## TAREFA PROPOSTA 1
Reescreva o trecho sobre as derivas do capitalismo, tudo desde "Já ocorreram derivas" até "a nossa análise.", trocando "hegemonia" por "supremacia".
## TAREFA PROPOSTA 2
Responda às perguntas sobre o trecho acerca das derivas do capitalismo:
(a) Qual é o título do livro de Arrighi mencionado?
(b) Segundo a máxima de Braudel, o que a financeirização anuncia?
(c) Qual é a taxa mínima de crescimento composto citada?

## TRECHO DA FONTE

☆ ☆ ☆ ☆ ☆ ☆ ☆

Já ocorreram derivas dessa natureza na grande
história do capitalismo. Na conscienciosa revisão que Giovani Arrighi faz dessa
deriva no seu livro "O Longo Século XX" podemos ver como a hegemonia se desloca
desde as cidades-estado de Gênova e Veneza no século XVI a Amsterdã e Países
Baixos no XVII, para concentrar-se na Grã Bretanha a partir do século XVIII,
antes de que os EUA tomassem o controle depois de 1945. Arrighi destaca vários
traços comuns a todas essas transições pertinentes a nossa análise.
Cada
deriva, observa Arrighi, deu-se na esteira de uma rotunda fase de
financeirização (cita aqui com aprovação a máxima do historiador Braudel,
segundo a qual a financeirização anuncia o outono de alguma configuração
hegemônica). Mas cada deriva traz também consigo uma mudança radical de escala,
desde as pequenas cidades-estado iniciais até a economia de proporções
continentais dos EUA na segunda metade do século XX. Essa mudança de escala
adquire sentido, tendo em conta a regra diretriz capitalista da acumulação sem
trégua e do crescimento composto de ao menos um sempiterno 3%.
Porém, as
derivas econômicas, sustenta Arrighi, não estão determinadas na partida.

☆ ☆ ☆ ☆ ☆ ☆ ☆

Um bloco de dados

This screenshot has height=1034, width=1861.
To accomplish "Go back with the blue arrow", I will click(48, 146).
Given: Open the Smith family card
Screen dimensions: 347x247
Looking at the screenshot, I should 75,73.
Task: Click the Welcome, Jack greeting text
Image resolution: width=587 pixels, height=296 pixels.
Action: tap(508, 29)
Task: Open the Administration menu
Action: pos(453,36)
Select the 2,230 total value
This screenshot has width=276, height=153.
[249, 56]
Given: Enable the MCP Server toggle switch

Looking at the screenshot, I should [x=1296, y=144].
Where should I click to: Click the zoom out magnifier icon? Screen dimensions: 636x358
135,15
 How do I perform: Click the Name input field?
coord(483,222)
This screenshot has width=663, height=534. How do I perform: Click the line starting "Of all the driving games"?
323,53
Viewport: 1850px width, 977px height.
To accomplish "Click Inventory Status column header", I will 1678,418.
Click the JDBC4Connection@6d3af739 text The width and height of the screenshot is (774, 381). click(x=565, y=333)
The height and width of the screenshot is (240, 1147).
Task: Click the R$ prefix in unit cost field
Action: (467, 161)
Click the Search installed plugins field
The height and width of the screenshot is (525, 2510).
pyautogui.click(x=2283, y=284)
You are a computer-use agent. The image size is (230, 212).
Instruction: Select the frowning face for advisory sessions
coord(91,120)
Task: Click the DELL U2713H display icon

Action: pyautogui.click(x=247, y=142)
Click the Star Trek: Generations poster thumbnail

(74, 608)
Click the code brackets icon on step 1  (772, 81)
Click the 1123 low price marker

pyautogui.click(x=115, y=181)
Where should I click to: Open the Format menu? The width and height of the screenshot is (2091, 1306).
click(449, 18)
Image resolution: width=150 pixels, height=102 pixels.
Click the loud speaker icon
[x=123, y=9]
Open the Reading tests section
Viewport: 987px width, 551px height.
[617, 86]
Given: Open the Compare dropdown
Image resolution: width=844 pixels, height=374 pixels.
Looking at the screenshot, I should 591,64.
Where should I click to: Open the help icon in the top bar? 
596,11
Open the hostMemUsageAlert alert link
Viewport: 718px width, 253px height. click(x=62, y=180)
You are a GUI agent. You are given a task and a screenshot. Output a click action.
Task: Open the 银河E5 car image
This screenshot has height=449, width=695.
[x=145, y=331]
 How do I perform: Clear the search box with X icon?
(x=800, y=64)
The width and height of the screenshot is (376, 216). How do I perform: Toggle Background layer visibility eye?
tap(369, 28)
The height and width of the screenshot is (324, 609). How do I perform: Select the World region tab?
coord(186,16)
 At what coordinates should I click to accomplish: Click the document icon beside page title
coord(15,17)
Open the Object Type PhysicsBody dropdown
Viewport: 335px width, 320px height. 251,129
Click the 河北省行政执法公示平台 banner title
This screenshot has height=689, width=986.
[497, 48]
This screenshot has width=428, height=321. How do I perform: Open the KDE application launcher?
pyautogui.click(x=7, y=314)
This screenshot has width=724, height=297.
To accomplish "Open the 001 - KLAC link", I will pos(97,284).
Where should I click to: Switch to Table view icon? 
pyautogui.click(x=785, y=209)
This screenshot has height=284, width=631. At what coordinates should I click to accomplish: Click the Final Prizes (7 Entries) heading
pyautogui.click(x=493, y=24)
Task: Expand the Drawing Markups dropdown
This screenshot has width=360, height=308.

☆ ☆ ☆ ☆ ☆ ☆ ☆

## RESPOSTA REDIGIDA 1
Já ocorreram derivas dessa natureza na grande
história do capitalismo. Na conscienciosa revisão que Giovani Arrighi faz dessa
deriva no seu livro "O Longo Século XX" podemos ver como a supremacia se desloca
desde as cidades-estado de Gênova e Veneza no século XVI a Amsterdã e Países
Baixos no XVII, para concentrar-se na Grã Bretanha a partir do século XVIII,
antes de que os EUA tomassem o controle depois de 1945. Arrighi destaca vários
traços comuns a todas essas transições pertinentes a nossa análise.

## RESPOSTA REDIGIDA 2
(a) "O Longo Século XX".
(b) O outono de alguma configuração hegemônica.
(c) Ao menos 3%.